NFL Media's Dan Hanzus put together an exhaustive timeline of this low-grade theft, which stripped Dobs of the prized trinket he planned to hang in his Carolina-based "man room." Dobs associate David Sessoms told Omnisport that his traveling party wasn't happy about "evil" Newton's "blatant disregard" for their property.
Sessoms needs to chill -- Newton is far from "evil" -- but this fiasco was poorly conceived by Cam, who has better things to do than bop around the field playing crowd control. Give Dobs his dough!
November Update From The Streets on Private Eye/Play-Caller Frank Cignetti, Jr.
When we last checked up on Frank Cignetti, the Rams OC -- moonlighting as a West Coast-based gumshoe -- was still on the hunt for a missing L.A. teen by the name of Regina Jane François. Discovering the girl's diary in her vacant childhood bedroom, Cignetti couldn't shake the words of her last recorded entry: "I wish to vanish," she wrote. "Far away from this city, from mother and father, from my studies and cemented future. My current life is over. I'm part of 'The New Dawn Collective' now. Regina Jane François no longer exists."

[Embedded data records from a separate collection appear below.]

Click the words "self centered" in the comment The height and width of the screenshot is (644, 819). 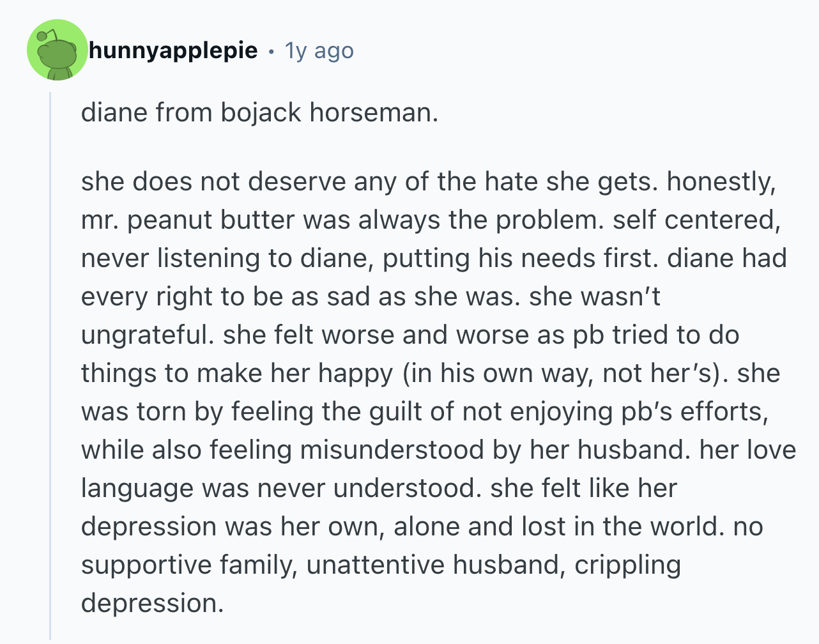point(695,220)
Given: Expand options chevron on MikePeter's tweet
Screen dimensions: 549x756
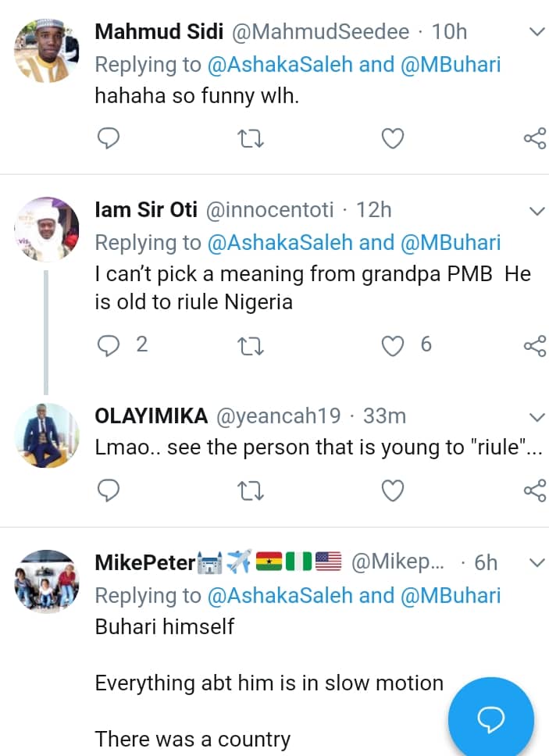Looking at the screenshot, I should [537, 562].
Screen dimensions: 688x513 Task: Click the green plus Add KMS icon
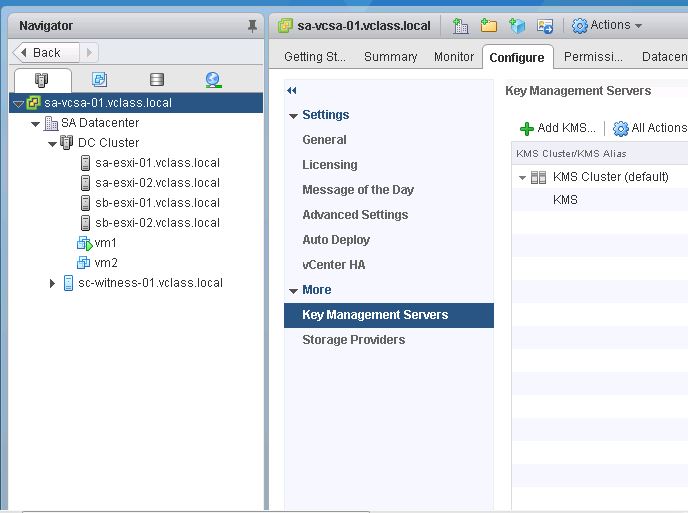527,129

Fast-forward to Monday, when a Rams source told us that Ol' Cignetti -- following a season-long pattern -- was AWOL in the lead-up to Sunday's disappointing loss to the Vikings. Refusing to return to St. Louis during the week, Frank reportedly "faxed in a half-assed game plan written on a spread of cocktail napkins," leaving his fellow coaches in a fix.
"It's hit a white-hot boiling point," our source said of Cignetti, who remained in Los Angeles until late Saturday night before catching a red-eye from LAX to Lambert-St. Louis International. It was there, in his aisle seat, where Cignetti ordered a pre-takeoff bourbon before reviewing his notes from earlier that afternoon:
11/7/15 (thoughts/notes/evidence): 'The New Dawn Collective' ::: What is it? Can't get my head around it ::: Nothing online but a lone entry from an Orange County-based chatroom for 'Futurist Groups' dated 7/7/13. It reads as follows: "Announcement: The New Dawn Collective seeks like-minded individuals who sense what we do: A change incoming. A time for the great unveiling. A world beyond this world and truth beyond the government-peddled "truth" we've endured for decades. THE DOORS ARE OPENING. /// New Dawn Collective, P.O. Box 17543, Palomar Mountain, CA 92060."
Cignetti's phone lights up. It's a text from Jeff Fisher: "Where the %#$@ are you, Cig?!"
The bourbon arrives as the engines kick in. Frank kills his phone, stirs his drink and watches California vanish out the window, whispering to nobody: "Just try pulling me off this case, you pack of rubes. That's not how Frank Cignetti Jr. operates. Not with somebody's daughter on the lam."